Preparation time: 15 minutes

Baking time: 2 hours

Calories

80

Carbohydrates

3 g

Fibers

0,2 g

Proteins

8 g

Lipids

4 g

Ingredients

  • 225 g (1/2 lb) lean ground pork
  • 225 g (1/2 lb) lean ground veal
  • 125 ml (1/2 cup) finely chopped onion
  • 3 shallots, finely chopped
  • 250 ml (1 cup) stale breadcrumbs soaked in 1/2 cup (125 mL) 2% milk or unsweetened vegetable drink
  • 250 mL (1 cup) chicken broth *, chopped
  • 1 pinch nutmeg
  • 1 mL (1/4 tsp.) ground cloves
  • 1 ml (1/4 tsp.) dried thyme
  • Salt and pepper to taste

Preparation

Stir onion and shallots into meat and stale bread. Mix well, add seasonings and chicken broth. Bring to a boil, stirring constantly. Simmer uncovered for 2 hours, until the liquid has evaporated.
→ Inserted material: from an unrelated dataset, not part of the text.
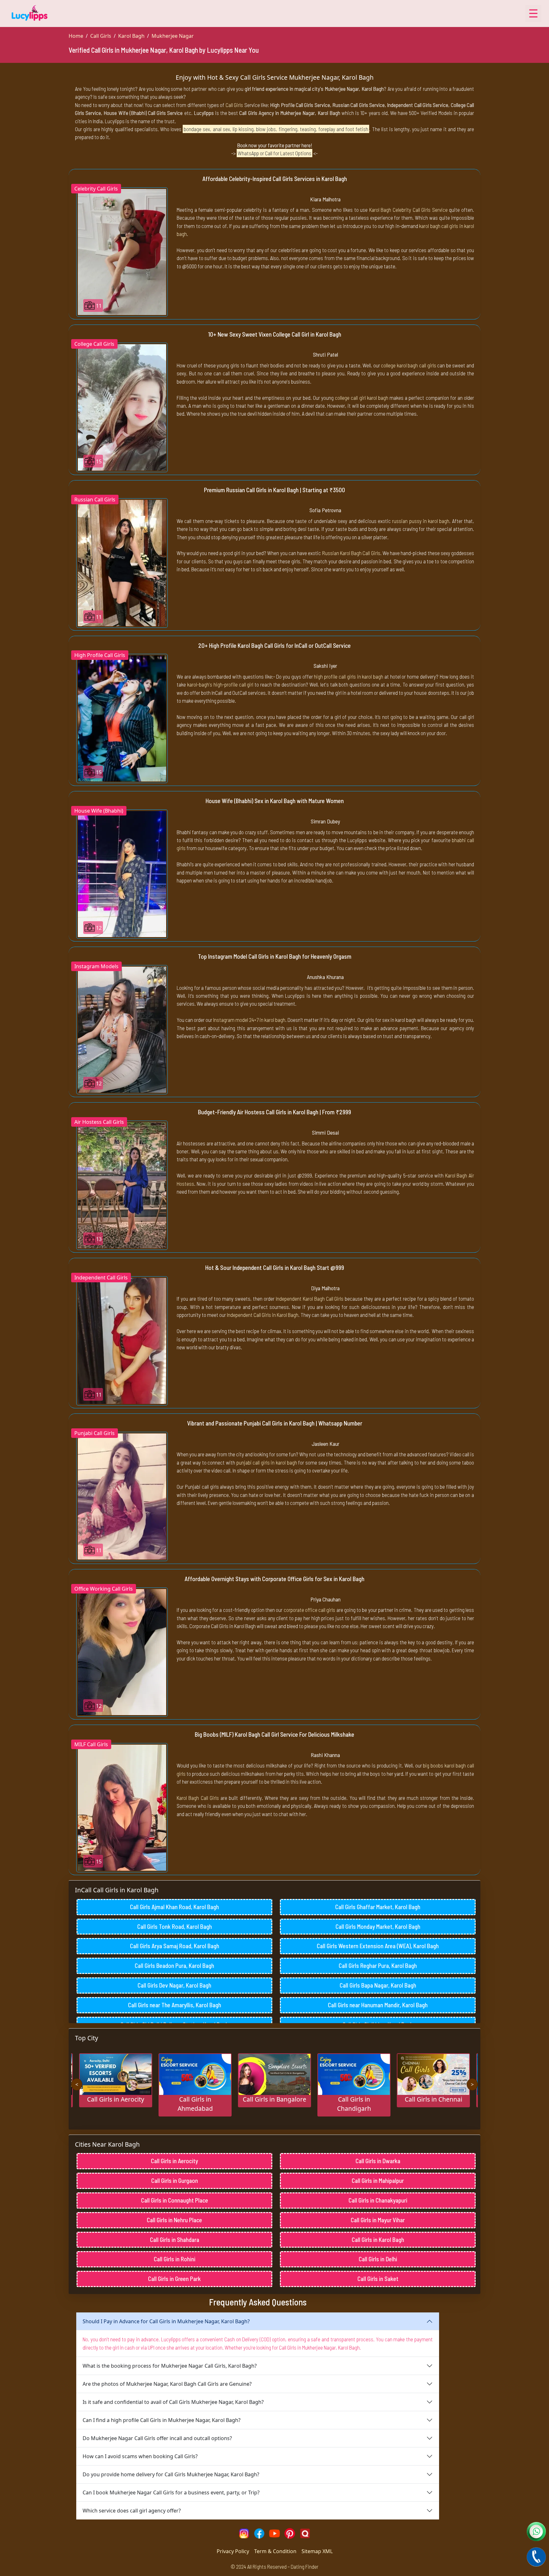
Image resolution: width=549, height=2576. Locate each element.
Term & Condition (275, 2551)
Keep a close eye on cooking and stir occasionally. Pour into molds, run under cold water. Chill to set.

*Commercial broths are also available. But be careful! They contain a lot of salt. Canned broths generally contain less salt than concentrated liquid preparations and powders. If this type of stock is used, do not add salt to the recipe.